Looks good to me and thanks for fixing this! Feel free to add:

Reviewed-by: Jan Kara <jack@xxxxxxx>

								Honza

> ---
>  .../filesystems/directory-locking.rst         | 29 ++++-----
>  Documentation/filesystems/locking.rst         |  5 +-
>  Documentation/filesystems/porting.rst         | 18 ++++++
>  fs/namei.c                                    | 60 ++++++++++++-------
>  4 files changed, 74 insertions(+), 38 deletions(-)
> 
> diff --git a/Documentation/filesystems/directory-locking.rst b/Documentation/filesystems/directory-locking.rst
> index dccd61c7c5c3..193c22687851 100644
> --- a/Documentation/filesystems/directory-locking.rst
> +++ b/Documentation/filesystems/directory-locking.rst
> @@ -22,13 +22,16 @@ exclusive.
>  3) object removal.  Locking rules: caller locks parent, finds victim,
>  locks victim and calls the method.  Locks are exclusive.
>  
> -4) rename() that is _not_ cross-directory.  Locking rules: caller locks the
> -parent and finds source and target.  We lock both (provided they exist).  If we
> -need to lock two inodes of different type (dir vs non-dir), we lock directory
> -first.  If we need to lock two inodes of the same type, lock them in inode
> -pointer order.  Then call the method.  All locks are exclusive.
> -NB: we might get away with locking the source (and target in exchange
> -case) shared.
> +4) rename() that is _not_ cross-directory.  Locking rules: caller locks
> +the parent and finds source and target.  Then we decide which of the
> +source and target need to be locked.  Source needs to be locked if it's a
> +non-directory; target - if it's a non-directory or about to be removed.
> +Take the locks that need to be taken, in inode pointer order if need
> +to take both (that can happen only when both source and target are
> +non-directories - the source because it wouldn't be locked otherwise
> +and the target because mixing directory and non-directory is allowed
> +only with RENAME_EXCHANGE, and that won't be removing the target).
> +After the locks had been taken, call the method.  All locks are exclusive.
>  
>  5) link creation.  Locking rules:
>  
> @@ -44,20 +47,17 @@ rules:
>  
>  	* lock the filesystem
>  	* lock parents in "ancestors first" order. If one is not ancestor of
> -	  the other, lock them in inode pointer order.
> +	  the other, lock the parent of source first.
>  	* find source and target.
>  	* if old parent is equal to or is a descendent of target
>  	  fail with -ENOTEMPTY
>  	* if new parent is equal to or is a descendent of source
>  	  fail with -ELOOP
> -	* Lock both the source and the target provided they exist. If we
> -	  need to lock two inodes of different type (dir vs non-dir), we lock
> -	  the directory first. If we need to lock two inodes of the same type,
> -	  lock them in inode pointer order.

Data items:
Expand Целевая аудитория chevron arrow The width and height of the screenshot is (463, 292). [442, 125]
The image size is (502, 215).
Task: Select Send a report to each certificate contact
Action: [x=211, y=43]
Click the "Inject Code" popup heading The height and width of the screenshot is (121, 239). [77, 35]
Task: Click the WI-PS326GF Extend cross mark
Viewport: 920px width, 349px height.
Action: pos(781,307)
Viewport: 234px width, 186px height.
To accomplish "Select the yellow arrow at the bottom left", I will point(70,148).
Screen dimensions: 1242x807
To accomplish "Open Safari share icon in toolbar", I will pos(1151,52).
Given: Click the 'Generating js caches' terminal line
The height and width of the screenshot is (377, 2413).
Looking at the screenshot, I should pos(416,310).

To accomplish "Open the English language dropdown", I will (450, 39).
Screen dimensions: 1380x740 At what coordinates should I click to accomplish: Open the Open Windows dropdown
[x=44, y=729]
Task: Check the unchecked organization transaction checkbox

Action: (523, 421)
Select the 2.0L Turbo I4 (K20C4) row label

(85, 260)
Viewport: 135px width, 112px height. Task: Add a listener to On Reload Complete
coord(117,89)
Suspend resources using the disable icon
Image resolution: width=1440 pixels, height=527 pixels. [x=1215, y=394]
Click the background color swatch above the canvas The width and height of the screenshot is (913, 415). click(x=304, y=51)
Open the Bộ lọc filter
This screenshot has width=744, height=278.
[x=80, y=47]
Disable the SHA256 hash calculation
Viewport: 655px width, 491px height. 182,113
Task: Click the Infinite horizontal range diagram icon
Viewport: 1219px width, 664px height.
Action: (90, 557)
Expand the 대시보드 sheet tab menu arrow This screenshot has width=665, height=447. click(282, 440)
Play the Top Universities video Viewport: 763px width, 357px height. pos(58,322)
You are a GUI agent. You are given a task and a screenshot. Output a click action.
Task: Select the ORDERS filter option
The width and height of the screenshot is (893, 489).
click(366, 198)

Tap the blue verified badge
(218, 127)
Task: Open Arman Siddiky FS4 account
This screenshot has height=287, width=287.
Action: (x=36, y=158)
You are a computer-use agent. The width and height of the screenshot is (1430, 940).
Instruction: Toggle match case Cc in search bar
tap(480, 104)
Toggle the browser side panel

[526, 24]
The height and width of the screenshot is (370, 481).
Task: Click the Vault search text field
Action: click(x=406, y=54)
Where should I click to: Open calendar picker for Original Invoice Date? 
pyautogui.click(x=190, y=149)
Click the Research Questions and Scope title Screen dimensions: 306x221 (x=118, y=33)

What you should do
From the patch review on directory locking, extract the passage starting with "Reviewed-by: Jan Kara" and going on through "insertions(+), 38 deletions(-)".

The response
Reviewed-by: Jan Kara <jack@xxxxxxx>

								Honza

> ---
>  .../filesystems/directory-locking.rst         | 29 ++++-----
>  Documentation/filesystems/locking.rst         |  5 +-
>  Documentation/filesystems/porting.rst         | 18 ++++++
>  fs/namei.c                                    | 60 ++++++++++++-------
>  4 files changed, 74 insertions(+), 38 deletions(-)